Abstract
Under successive AKP governments, the easing of the secular state’s restrictions on Islamic civic life has led to a burst of activism in Turkey. Various networks of activist-intellectuals working through publishing houses and associations have produced a plethora of Islamist readings of contemporary political life. This paper explores one such “community of argument” congregated around the Islamist NGO Ozgur-der and engaged in shared debates through its monthly Haksoz.
Specifically, I aim to outline the contemporary making and dissemination of an Islamist canon in Turkey by Ozgur-der activist-intellectuals through textual analysis of Haksoz issues, other relevant Ozgur-der publications, and public events (eg. educational seminars) organized by the NGO in recent years. This canon composes a past intellectual heritage that sanctions particular practices of knowledge production in the present, and emerges from a collective intellectual effort to search back through time and space and select texts/practitioners of islah, ihya and tajdid (the cornerstones of Islamist revivalist thought). I argue that understanding the construction of a genealogy of knowledge is imperative to a more rigorous, reflexive engagement with Islamist intellectual discourses insofar as that canon contains the historical precedents that spur Islamist readings of contemporary political developments in Turkey. To that end, I ask: what sorts of discursive strategies and argumentative standards are deployed in an Islamist hermeneutics of past thinkers, perceived to make up a continuous genealogy of Islamic thought despite significant methodological and doctrinal variations? Moreover, through what reading practices do contemporary Islamist intellectuals construct and relate to a canon of Islamic revivalism understood to be stretching from Ibn Taymiyya to Ali Shari’ati? Relatedly, in what ways does this past discipline, authorize, extend, or transform Islamist knowledge-production in the present?

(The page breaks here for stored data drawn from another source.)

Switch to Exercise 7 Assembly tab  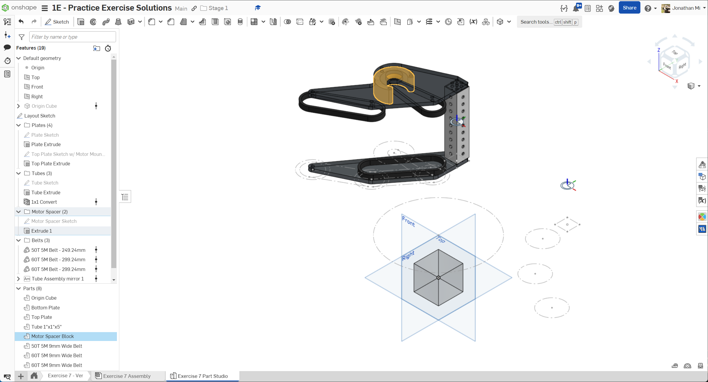click(127, 376)
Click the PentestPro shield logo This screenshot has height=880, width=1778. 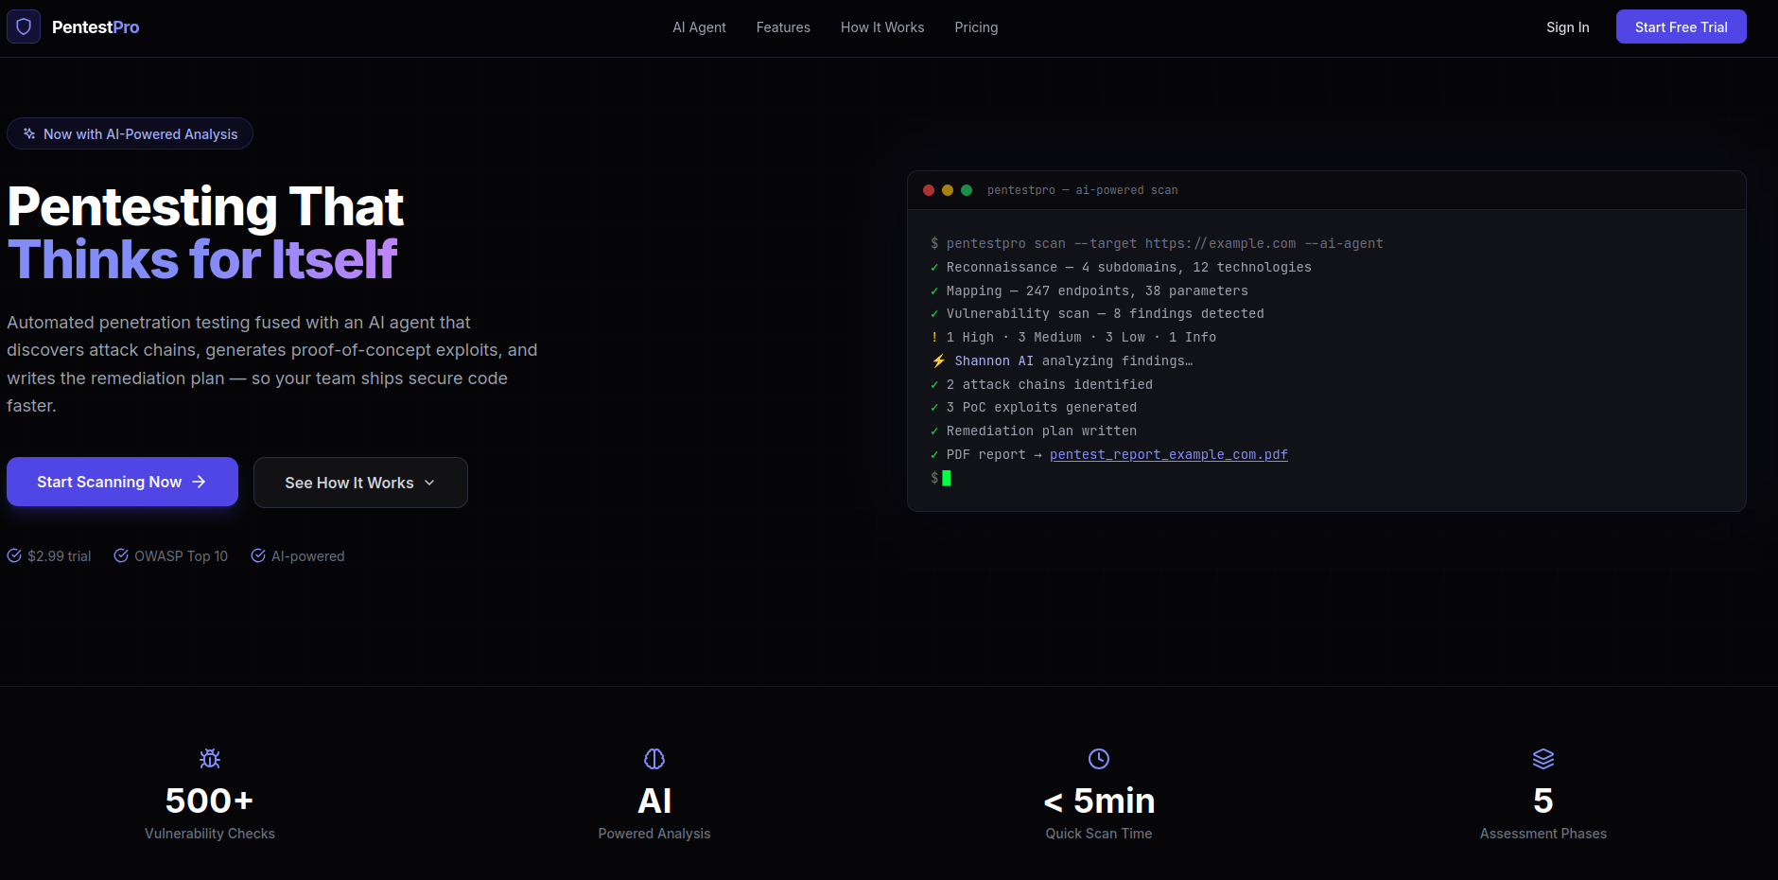click(25, 26)
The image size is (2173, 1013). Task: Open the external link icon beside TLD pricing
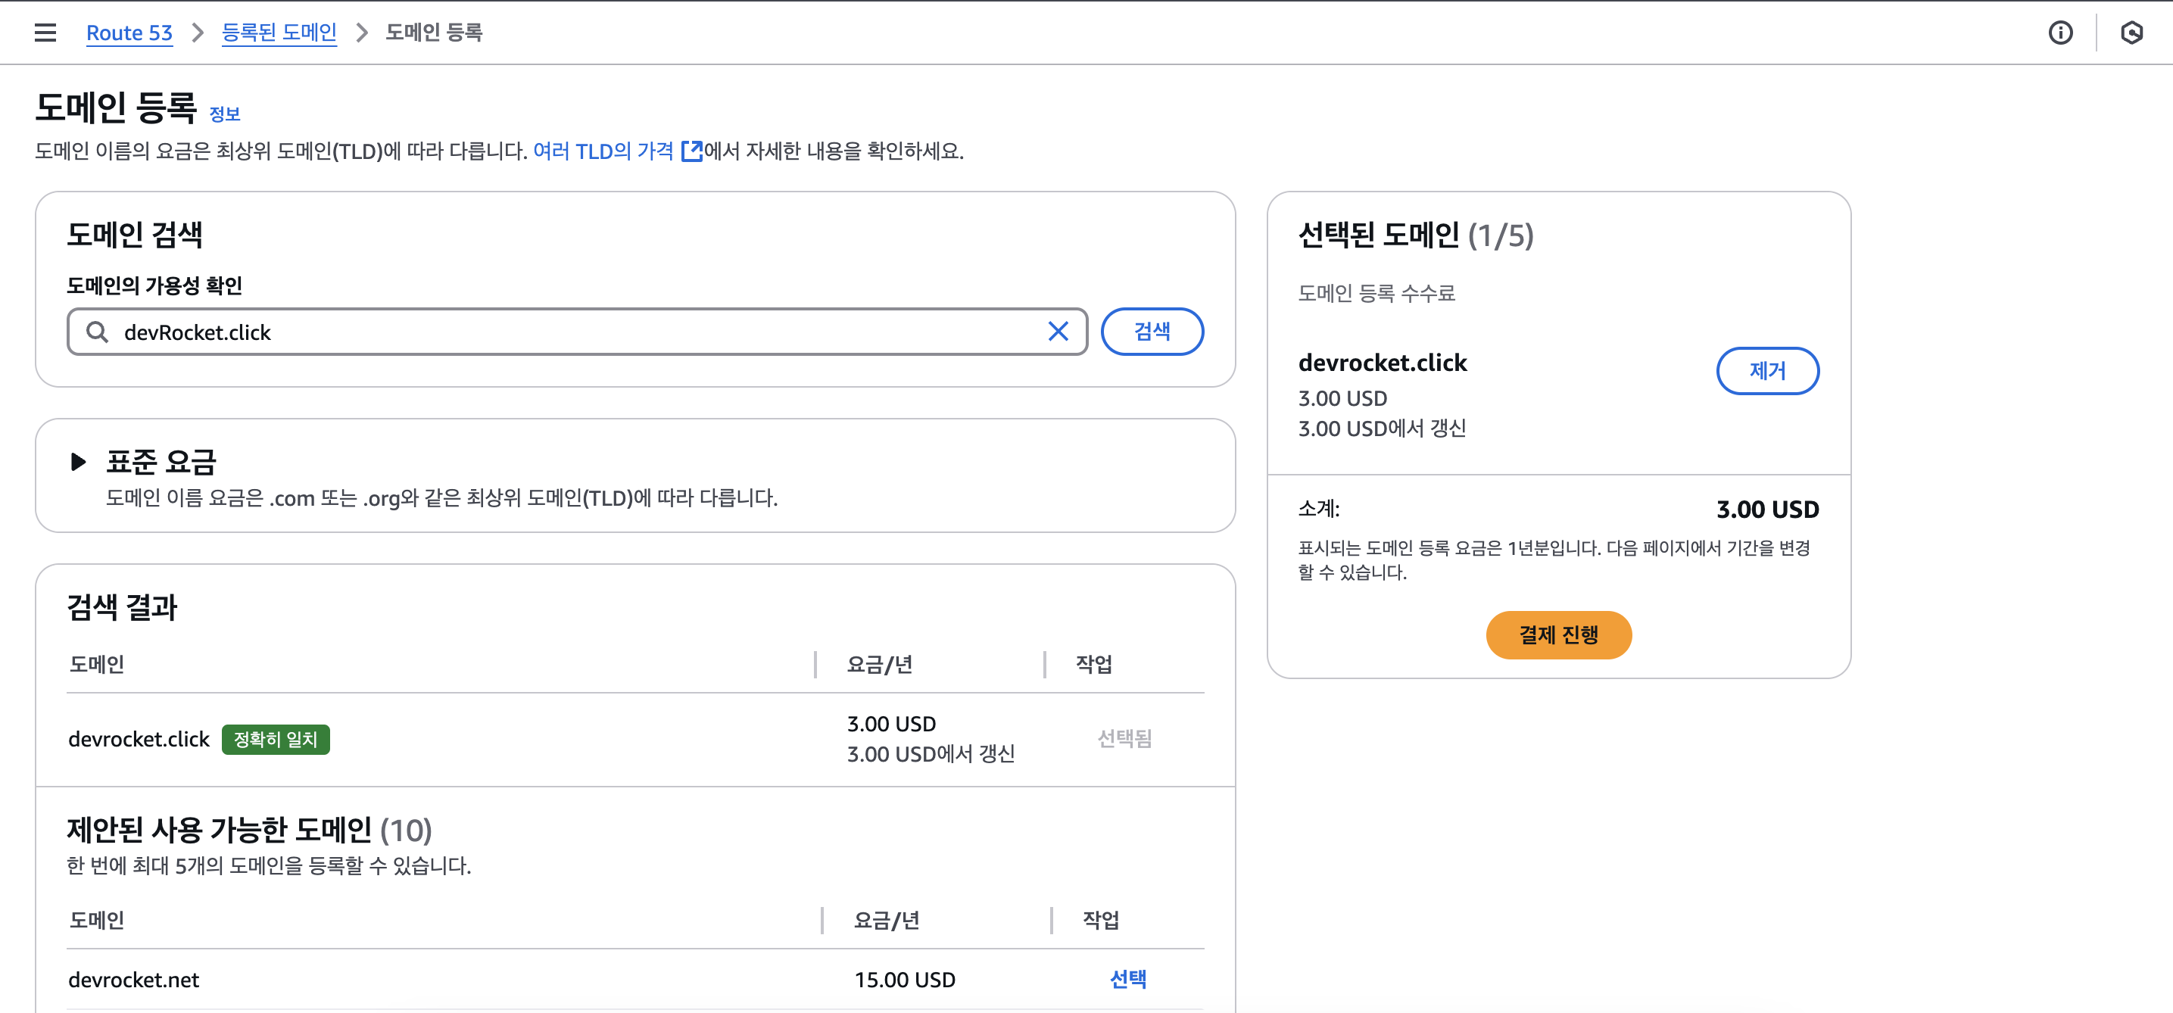pyautogui.click(x=692, y=151)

Increasingly since the 1990s, a growing literature has interrogated the historical marginalization of non-Euro-American thought traditions in the field of political theory and begun to treat such thought as productive of methodological and political-theoretic inquiry. In an effort to contribute to ongoing debates about how to engage non-western texts, I finally explore the implications that an Islamic mode of engagement with canonical texts (that is embodied in action) present for political theory and its methods of inquiry. Specifically, I probe the question: What sorts of methodological insights can be gained from a study of Islamist reading practices? Can they help us rethink the frames of inquiry and sets of criteria used in understanding and evaluating the activity called political theory?